#### [Tasks and exercises]
1 - In the email thread about OpenVPN in China, which protocol does Michael say he uses to connect to the VPN?
2 - Print the passage of the email thread about OpenVPN in China from "After the VPN" to "good to go :-)".
3 - According to the email thread about OpenVPN in China, why does Michael think the unknown connection attempts were linked to Michael's own VPN connection?
━━ Article ━━
Hi,

I'm using udp to connect to the vpn. So, I think that your 2nd point is right 
that the "great firewall" tried to gather Information.
Due to the fact that all of these unkown IPs are from the middle China I think 
there is a correlation between my connection and the connection attempts. And: 
Since I was back from China there were no further connection attempts...

Michael

----- Ursprüngliche Nachricht -----
Von: "Jason Haar" <jason_h...@trimble.com>
Gesendet: ‎24.‎10.‎2014 01:51
An: "openvpn-users@lists.sourceforge.net" <openvpn-users@lists.sourceforge.net>
Betreff: Re: [Openvpn-users] OpenVPN in China

On 24/10/14 08:54, Michael Deynet wrote:

Hello,
last week I had a trip to china and I used OpenVPN. OpenVPN worked well but 
looking into the server logs I'm a little bit confused.
After the VPN connection was established from the hotel IP (116.6.x.yy) another 
IP tried to connect to the VPN, too (every time a used vpn, not only once). Can 
anyone tell me what exactly happend? Is there a security problem with the VPN 
server?


Looks to me like something is trying to check out the servers that hotel's 
customers connect to. I can't tell if this is UDP or TCP or even the port, but 
if you were running openvpn on tcp port 443, this could be a SSL intercept 
proxy trying to get your HTTPS public key so it can do man-in-the-middle 
against your "HTTPS" connections

Obviously that wouldn't work. As long as you've got tls-auth in use, I think 
you're good to go :-)
━━━
━━ Given material ━━
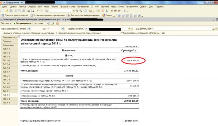Uncheck Формировать по операциям, облагаемым НДС
The width and height of the screenshot is (218, 126).
pos(121,33)
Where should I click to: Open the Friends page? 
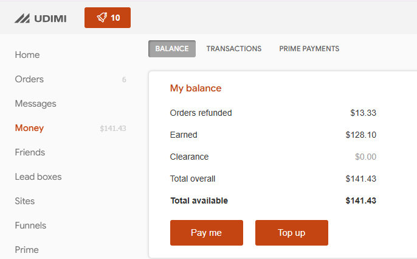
━━━
#### [Answers to the exercise]
1 - UDP.

2 -
After the VPN connection was established from the hotel IP (116.6.x.yy) another 
IP tried to connect to the VPN, too (every time a used vpn, not only once). Can 
anyone tell me what exactly happend? Is there a security problem with the VPN 
server?


Looks to me like something is trying to check out the servers that hotel's 
customers connect to. I can't tell if this is UDP or TCP or even the port, but 
if you were running openvpn on tcp port 443, this could be a SSL intercept 
proxy trying to get your HTTPS public key so it can do man-in-the-middle 
against your "HTTPS" connections

Obviously that wouldn't work. As long as you've got tls-auth in use, I think 
you're good to go :-)

3 - All of the unknown IPs came from the middle of China. After Michael returned from China, there were no further connection attempts.